* [EXERCISE REQUIREMENTS]
1) Answer these questions from the song article:
(a) Which label released the single?
(b) What color dress does Linda Király wear at the beginning of the music video?
(c) Who at Billboard reviewed the song?
2) In the song article, update the text starting with "Linda Király singles" and going on through "by Rodney Jerkins.", changing "debut" to "first".

* [EXERCISE PASSAGE]
========================

Single by Linda Király
- Released: July 3, 2007 (US) August 29, 2007 (Hungary)
- Recorded: 2007
- Genre: R&B, Soul
- Length: 3:44 (Album Version) 4:03 (Radio Edit with Guitars)
- Label: Universal
- Songwriters: Rodney "Darkchild" Jerkins, LaShawn Daniels, Delisha Thomas, Anesha Birchett, Antea Birchett
- Producer: Rodney Jerkins

Linda Király singles chronology
| "Olimpiai dal 2004" (2004) | "Can't Let Go" (2007) | "Love Is Overrated" (2011) |

= Can't Let Go (Linda Király song) =

"Can't Let Go" is a song by Linda Király. It was planned to be the lead single of her debut English-language album Linda Kiraly, which never materialized. The song was produced by Rodney Jerkins.

==Music video==
The beginning of the music video shows Linda Kiraly in a white dress behind is a white wall. Then in the other shots she wears a black dress.

==Reception==
Chuck Taylor from billboard gave it a positive review saying. "The beatbox-buxom "Can't Let Go," about a toxic relationship, conjures Natasha Bedingfield with its pure soul/pop template and a hook big enough to catch a mountain bass."

========================

* [DATA TO EXAMINE]
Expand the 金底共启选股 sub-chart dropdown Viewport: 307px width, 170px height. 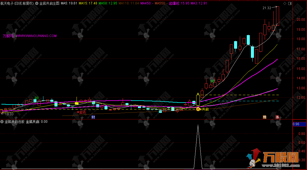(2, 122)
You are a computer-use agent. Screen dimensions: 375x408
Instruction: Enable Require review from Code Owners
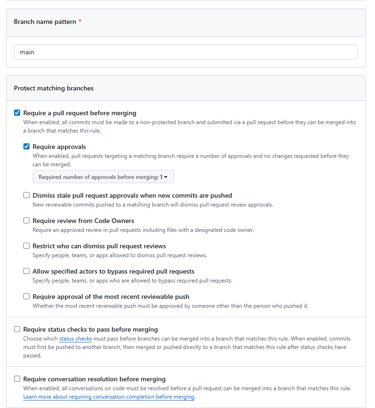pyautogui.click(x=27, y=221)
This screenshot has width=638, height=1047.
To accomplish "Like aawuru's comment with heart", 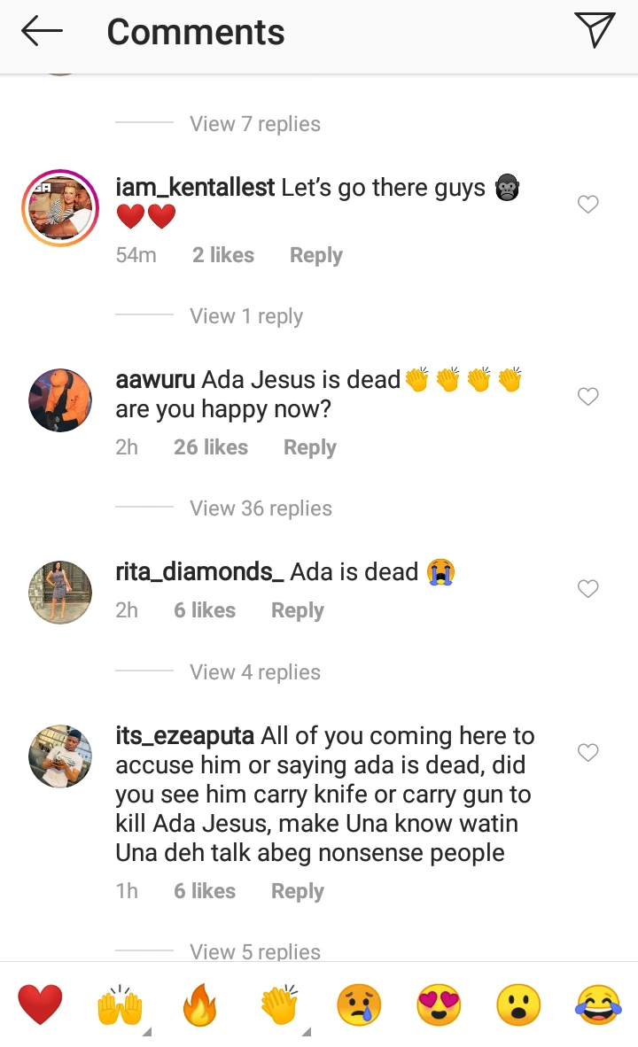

========================

* [RESPONSES BY ITEM NUMBER]
1)
(a) Universal
(b) White
(c) Chuck Taylor

2)
Linda Király singles chronology
| "Olimpiai dal 2004" (2004) | "Can't Let Go" (2007) | "Love Is Overrated" (2011) |

= Can't Let Go (Linda Király song) =

"Can't Let Go" is a song by Linda Király. It was planned to be the lead single of her first English-language album Linda Kiraly, which never materialized. The song was produced by Rodney Jerkins.